Quienes nos formamos en los valores de la democracia, en los días previos al 28 de mayo de 2007, nos aferrábamos a la posibilidad de que un tribunal, la defensoría del pueblo o algún funcionario emitiera algún tipo de medida cautelar que pusiera freno a la reducida visión de Hugo Chávez sobre la política y la moral. Conscientes de que los medios de comunicación a finales de los noventa habían obrado activamente en la destrucción de la democracia, claros de que la televisión venezolana no era necesariamente el mejor ejemplo de calidad en cuanto a producción y programación, veíamos a RCTV como una ventana de libertad para la disidencia, a la que tal vez alguien desde las instituciones protegería en sentido categórico; es decir, pensando en mantener espacios abiertos para la crítica y el libre pensamiento.

No fue así. Un Hugo Chávez devenido en dueño y señor de las riquezas, de las instituciones y del país en general, impuso su visión y aquella fatídica noche le puso fin a un capítulo de la historia de la libertad de expresión, a la vez que inicio uno más en el relato de la opresión.

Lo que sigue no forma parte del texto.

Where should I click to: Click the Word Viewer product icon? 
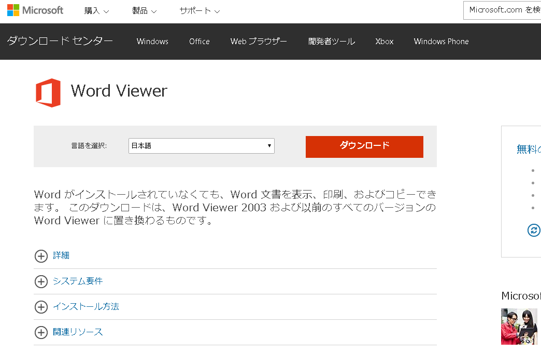coord(47,92)
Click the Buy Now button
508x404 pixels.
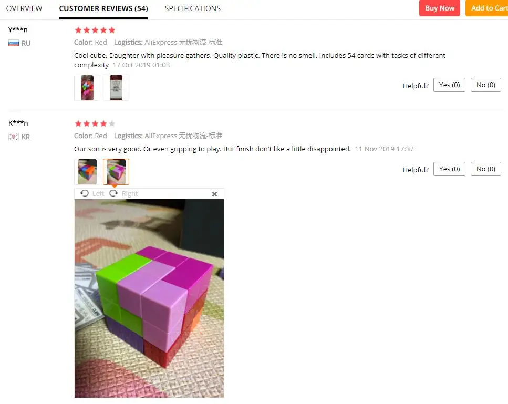point(440,8)
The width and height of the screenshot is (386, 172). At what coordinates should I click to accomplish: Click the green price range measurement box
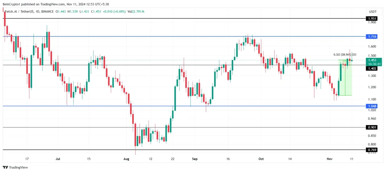345,78
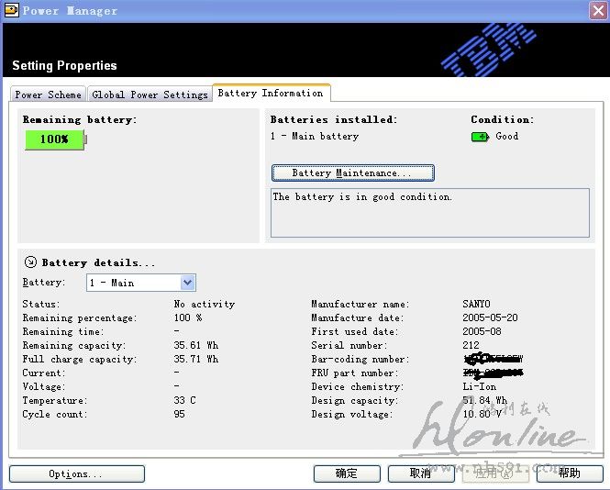Click the '1 - Main' combo box field

133,283
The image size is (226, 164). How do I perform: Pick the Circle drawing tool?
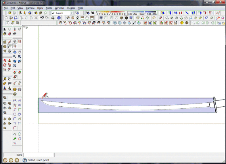(5, 47)
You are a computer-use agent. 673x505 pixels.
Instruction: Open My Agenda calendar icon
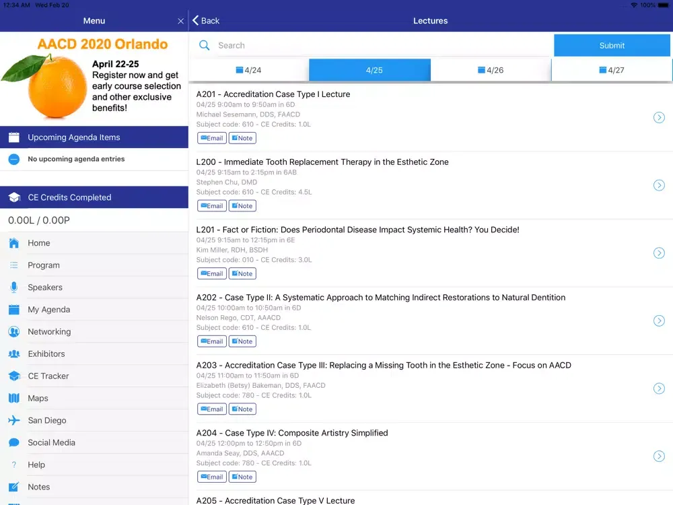click(13, 310)
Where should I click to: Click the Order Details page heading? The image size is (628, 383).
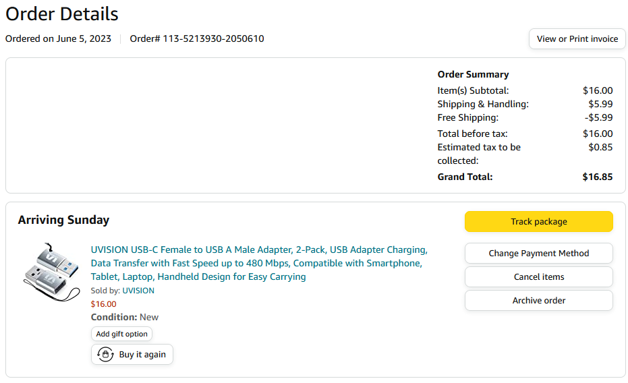click(62, 13)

Es noche fuimos víctimas de la represión a nivel nacional. Los perdigones y las lacrimógenas aparecieron cual plaga hiriendo y destrozando vidas. Esa noche incluso pude sentir como una especie de martillazo endemoniado dejaba en mi rostro una cicatriz para nunca olvidar lo duro que golpea la represión de un gobierno militarista.

No obstante, ese acto de tiranía desenfrenada por parte de un hombre en contra de las mayorías, logró gestar un llamado a la conciencia en la conducción de la resistencia contra el autoritarismo, y así vimos como desde las universidades jóvenes de todas las clases sociales decidimos ser un factor decisivo en la conducción política de nuestro país; nació el movimiento estudiantil de 2007. Del que formaron parte quienes precisamente hoy dirigen la resistencia contra la dictadura de Nicolás Maduro, y del que en mayor o menor grado formamos parte mucho de los que hoy cumplimos funciones como servidores públicos en las instituciones ganadas como espacios para la democracia.
Desde vicepresidente de la Asamblea Nacional, diputados, alcaldes, concejales, funcionarios, profesores, jefes de partidos, pasando por presos o perseguidos políticos, militantes, activistas y luchadores por la democracia en general tenemos en el movimiento de renovación política que tuvo en el cierre de RCTV un referente para el llamado a la acción.

Ahora bien, hoy no solo la libertad de expresión se encuentra secuestrada por la dictadura. La democracia corre el riesgo de ser ajusticiada luego de que los traficantes del poder que integran el partido nacionalsocialista unido de Venezuela junto a los gorilas rabiosos de las fuerzas armadas y sus paramilitares la han violado, torturado, vejado y humillado. A falta de recursos para mantener el aparato clientelar, la dictadura pretende extorsionarnos y hacernos entregar el futuro a cambio de que paguemos con nuestra libertad.


La dictadura sigue insistiendo en cerrar las puertas del siglo XXI a Venezuela. Pero hoy somos millones los que en las calles no descansaremos hasta ver libres a los prisioneros de esta oscura etapa de nuestra historia. ¡VOLVERÁ RCTV Y TAMBIÉN VOLVERÁ LA LIBERTAD A VENEZUELA!